L'elegante poliziesco con Omar Sy è capace di dialogare con i grandi riferimenti letterari, in un'architettura perfettamente bilanciata tra la lunga e la breve narrazione.
di Gabriele Prosperi
Ritroviamo Assane Diop ancora in latitanza dopo il colpo che lo aveva reso celebre a tutta la Francia. Ormai svelata la sua identità, Diop deve ora fare i conti con le conseguenze delle sue azioni che, malgrado siano per fama e ispirazione quelle di un ladro gentiluomo, stanno provocando dolore alla sua famiglia, abbandonata a sé stessa e senza un padre/marito a fianco, nonché causa dei loro problemi. Assane decide così di porre rimedio a tutto con un ultimo colpo ma, ad attenderlo, troverà un vecchio scheletro troppo a lungo nascosto nell'armadio e un ritorno inaspettato che sconvolgerà i suoi piani.

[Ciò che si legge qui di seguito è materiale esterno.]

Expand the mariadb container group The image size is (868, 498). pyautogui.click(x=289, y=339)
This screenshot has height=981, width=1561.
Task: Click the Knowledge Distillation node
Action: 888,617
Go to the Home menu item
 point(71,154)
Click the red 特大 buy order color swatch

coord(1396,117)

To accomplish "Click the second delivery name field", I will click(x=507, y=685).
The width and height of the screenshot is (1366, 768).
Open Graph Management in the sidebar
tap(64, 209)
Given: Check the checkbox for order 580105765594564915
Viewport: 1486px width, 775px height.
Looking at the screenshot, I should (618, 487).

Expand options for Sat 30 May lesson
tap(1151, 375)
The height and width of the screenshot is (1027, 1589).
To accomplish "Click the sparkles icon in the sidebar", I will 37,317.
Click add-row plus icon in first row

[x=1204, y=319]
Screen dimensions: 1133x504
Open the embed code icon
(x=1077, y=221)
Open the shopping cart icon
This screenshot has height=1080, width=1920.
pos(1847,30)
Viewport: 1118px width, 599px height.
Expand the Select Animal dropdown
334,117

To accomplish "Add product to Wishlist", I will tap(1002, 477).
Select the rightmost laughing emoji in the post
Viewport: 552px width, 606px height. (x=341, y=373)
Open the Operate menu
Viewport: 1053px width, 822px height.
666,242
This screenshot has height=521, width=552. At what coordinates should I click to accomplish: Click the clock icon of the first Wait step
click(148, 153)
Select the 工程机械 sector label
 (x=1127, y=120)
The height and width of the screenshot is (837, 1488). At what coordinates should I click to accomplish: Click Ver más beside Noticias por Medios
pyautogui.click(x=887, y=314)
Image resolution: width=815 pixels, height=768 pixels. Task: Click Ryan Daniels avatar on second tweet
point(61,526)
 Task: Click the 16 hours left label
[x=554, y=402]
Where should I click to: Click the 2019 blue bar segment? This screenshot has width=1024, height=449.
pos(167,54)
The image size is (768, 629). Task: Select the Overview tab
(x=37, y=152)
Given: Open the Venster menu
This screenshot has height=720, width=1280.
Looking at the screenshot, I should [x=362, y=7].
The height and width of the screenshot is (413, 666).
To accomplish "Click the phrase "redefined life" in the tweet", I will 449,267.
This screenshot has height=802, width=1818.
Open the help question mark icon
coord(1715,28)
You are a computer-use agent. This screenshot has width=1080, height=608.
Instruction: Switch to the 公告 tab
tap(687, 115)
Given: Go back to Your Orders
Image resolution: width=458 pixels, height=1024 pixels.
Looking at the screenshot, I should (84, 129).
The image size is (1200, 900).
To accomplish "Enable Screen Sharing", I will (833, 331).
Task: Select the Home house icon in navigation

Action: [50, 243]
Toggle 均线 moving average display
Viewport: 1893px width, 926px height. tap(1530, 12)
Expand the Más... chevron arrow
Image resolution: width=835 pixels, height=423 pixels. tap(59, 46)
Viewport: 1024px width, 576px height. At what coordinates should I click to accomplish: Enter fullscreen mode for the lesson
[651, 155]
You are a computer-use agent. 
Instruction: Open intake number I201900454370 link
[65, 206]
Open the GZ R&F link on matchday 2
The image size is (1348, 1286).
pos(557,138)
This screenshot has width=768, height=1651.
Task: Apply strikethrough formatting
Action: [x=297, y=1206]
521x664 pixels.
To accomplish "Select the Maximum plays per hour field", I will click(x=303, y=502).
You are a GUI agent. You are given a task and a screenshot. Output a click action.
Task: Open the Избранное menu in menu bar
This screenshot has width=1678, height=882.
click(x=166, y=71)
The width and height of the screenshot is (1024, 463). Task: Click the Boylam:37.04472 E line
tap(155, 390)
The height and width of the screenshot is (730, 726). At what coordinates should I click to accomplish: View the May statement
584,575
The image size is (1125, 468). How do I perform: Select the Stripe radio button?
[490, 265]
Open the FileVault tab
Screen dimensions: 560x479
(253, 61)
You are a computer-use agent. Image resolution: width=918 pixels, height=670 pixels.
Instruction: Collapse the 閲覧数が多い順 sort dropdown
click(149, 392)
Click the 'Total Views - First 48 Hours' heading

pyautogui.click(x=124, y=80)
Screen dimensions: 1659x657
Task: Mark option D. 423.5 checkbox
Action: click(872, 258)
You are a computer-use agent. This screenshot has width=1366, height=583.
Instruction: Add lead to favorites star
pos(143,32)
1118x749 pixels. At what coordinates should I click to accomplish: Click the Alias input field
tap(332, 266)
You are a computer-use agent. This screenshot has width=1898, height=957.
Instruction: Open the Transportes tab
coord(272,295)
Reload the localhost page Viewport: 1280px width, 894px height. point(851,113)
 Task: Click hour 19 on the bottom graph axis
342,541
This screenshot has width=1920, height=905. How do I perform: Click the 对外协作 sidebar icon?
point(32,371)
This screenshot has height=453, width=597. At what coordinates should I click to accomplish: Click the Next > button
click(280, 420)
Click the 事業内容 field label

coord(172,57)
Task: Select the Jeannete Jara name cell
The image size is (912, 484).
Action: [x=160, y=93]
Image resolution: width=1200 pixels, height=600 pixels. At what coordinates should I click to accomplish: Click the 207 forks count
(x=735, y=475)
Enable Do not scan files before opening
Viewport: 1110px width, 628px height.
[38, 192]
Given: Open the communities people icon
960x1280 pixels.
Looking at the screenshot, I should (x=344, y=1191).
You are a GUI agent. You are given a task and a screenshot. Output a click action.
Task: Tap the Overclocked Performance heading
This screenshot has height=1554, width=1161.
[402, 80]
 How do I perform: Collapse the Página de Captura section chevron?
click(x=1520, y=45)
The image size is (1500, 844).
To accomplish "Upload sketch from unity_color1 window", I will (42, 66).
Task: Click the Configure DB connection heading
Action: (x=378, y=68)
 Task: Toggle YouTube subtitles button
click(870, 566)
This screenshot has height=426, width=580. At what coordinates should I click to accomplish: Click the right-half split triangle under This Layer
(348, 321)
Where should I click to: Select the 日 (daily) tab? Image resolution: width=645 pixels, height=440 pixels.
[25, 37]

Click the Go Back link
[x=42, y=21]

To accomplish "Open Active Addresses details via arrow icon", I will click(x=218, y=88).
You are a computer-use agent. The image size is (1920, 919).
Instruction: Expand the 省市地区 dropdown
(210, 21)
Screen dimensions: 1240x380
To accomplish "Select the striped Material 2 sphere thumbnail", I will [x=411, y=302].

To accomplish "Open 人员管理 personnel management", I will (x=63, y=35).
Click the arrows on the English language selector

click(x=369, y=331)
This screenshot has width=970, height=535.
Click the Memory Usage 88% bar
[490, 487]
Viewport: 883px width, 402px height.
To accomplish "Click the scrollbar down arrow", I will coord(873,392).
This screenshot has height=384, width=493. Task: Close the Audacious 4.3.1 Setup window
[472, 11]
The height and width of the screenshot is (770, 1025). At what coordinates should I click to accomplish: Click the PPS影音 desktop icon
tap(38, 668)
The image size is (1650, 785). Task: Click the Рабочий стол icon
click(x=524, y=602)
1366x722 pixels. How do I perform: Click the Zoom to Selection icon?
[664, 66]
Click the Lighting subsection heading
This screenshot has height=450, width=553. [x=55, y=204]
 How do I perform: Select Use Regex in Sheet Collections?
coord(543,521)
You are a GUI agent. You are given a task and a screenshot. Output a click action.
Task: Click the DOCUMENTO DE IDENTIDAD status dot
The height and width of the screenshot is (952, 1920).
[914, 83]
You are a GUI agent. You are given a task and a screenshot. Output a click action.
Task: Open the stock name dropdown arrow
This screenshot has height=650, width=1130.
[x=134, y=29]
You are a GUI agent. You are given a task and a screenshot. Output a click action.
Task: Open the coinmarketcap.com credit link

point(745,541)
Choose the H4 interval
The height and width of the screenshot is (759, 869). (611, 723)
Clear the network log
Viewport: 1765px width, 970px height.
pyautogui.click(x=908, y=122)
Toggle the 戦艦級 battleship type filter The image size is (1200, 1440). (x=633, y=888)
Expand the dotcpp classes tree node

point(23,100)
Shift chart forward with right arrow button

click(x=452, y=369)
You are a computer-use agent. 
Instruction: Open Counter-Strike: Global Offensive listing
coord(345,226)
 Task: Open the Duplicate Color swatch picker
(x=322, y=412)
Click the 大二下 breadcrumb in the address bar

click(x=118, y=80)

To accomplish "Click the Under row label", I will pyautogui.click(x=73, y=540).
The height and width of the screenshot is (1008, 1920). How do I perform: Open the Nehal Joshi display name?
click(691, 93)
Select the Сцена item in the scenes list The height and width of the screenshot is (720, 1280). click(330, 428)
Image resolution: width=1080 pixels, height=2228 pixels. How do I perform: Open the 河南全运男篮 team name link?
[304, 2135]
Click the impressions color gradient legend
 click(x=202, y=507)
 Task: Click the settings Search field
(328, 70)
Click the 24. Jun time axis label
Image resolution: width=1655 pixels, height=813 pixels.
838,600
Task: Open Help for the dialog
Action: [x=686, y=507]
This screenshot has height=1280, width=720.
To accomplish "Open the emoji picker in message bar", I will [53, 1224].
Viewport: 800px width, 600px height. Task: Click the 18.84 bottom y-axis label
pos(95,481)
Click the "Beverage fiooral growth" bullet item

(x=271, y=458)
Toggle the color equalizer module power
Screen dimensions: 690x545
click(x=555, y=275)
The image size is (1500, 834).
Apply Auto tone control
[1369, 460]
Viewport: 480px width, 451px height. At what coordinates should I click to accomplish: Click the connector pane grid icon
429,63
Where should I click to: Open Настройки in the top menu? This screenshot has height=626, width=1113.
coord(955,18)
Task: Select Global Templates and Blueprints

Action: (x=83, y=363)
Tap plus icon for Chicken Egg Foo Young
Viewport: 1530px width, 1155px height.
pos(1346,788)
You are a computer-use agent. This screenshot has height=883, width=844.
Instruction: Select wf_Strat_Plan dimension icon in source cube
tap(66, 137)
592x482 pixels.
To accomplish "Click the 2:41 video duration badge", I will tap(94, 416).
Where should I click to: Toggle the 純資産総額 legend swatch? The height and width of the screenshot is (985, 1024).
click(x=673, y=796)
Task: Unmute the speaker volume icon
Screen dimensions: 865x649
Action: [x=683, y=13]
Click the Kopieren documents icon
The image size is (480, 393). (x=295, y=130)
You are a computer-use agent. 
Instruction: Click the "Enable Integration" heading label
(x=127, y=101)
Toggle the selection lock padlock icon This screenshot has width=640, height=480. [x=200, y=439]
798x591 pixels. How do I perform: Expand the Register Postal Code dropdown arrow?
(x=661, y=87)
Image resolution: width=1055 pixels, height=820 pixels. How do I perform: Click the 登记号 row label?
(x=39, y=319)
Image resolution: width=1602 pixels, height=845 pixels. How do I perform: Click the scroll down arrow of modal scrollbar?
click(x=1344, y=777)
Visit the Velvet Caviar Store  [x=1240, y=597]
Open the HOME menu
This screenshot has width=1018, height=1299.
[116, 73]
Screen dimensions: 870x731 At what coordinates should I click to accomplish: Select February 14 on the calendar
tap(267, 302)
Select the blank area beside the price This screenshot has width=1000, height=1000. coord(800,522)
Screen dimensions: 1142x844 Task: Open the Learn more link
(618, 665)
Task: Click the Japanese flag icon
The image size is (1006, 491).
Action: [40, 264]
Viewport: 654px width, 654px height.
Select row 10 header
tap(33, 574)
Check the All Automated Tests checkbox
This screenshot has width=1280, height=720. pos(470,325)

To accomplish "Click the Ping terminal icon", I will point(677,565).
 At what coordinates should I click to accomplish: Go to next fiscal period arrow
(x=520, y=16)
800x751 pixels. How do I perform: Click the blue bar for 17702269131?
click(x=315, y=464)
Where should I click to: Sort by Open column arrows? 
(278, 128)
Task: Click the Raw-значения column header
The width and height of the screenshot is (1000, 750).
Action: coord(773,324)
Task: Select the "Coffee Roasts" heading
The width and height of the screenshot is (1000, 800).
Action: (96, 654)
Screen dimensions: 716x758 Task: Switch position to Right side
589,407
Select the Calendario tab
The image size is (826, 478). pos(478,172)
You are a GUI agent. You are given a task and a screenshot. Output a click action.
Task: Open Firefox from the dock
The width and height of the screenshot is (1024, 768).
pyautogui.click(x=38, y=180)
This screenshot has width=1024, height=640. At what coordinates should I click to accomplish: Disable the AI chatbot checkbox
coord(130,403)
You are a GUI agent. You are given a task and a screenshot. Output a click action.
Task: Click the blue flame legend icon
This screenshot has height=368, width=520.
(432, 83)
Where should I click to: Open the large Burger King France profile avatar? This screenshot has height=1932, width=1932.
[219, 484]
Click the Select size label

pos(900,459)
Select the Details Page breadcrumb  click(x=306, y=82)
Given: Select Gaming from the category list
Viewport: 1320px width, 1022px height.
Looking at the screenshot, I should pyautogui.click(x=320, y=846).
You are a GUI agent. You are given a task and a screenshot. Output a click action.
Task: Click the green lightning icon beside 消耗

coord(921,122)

Lupin si conferma come una delle punte di diamante proposte da Netflix quest'anno, riportando - a tre anni dalla sua prima stagione - l'eleganza di un poliziesco che è in grado di dialogare con i suoi grandi riferimenti letterari.
Un'operazione tutt'altro che scontata, considerando la longevità del soggetto e il suo inflazionato utilizzo come matrice narrativa. Malgrado ciò, la serie dispone i suoi personaggi in un'architettura perfettamente bilanciata tra la lunga e la breve narrazione, non riproponendo vecchi modelli di serie serializzata ma, semmai, onorando i primissimi processi di messa in serie del racconto, dal feuilleton al cinema seriale dei primi decenni del Novecento.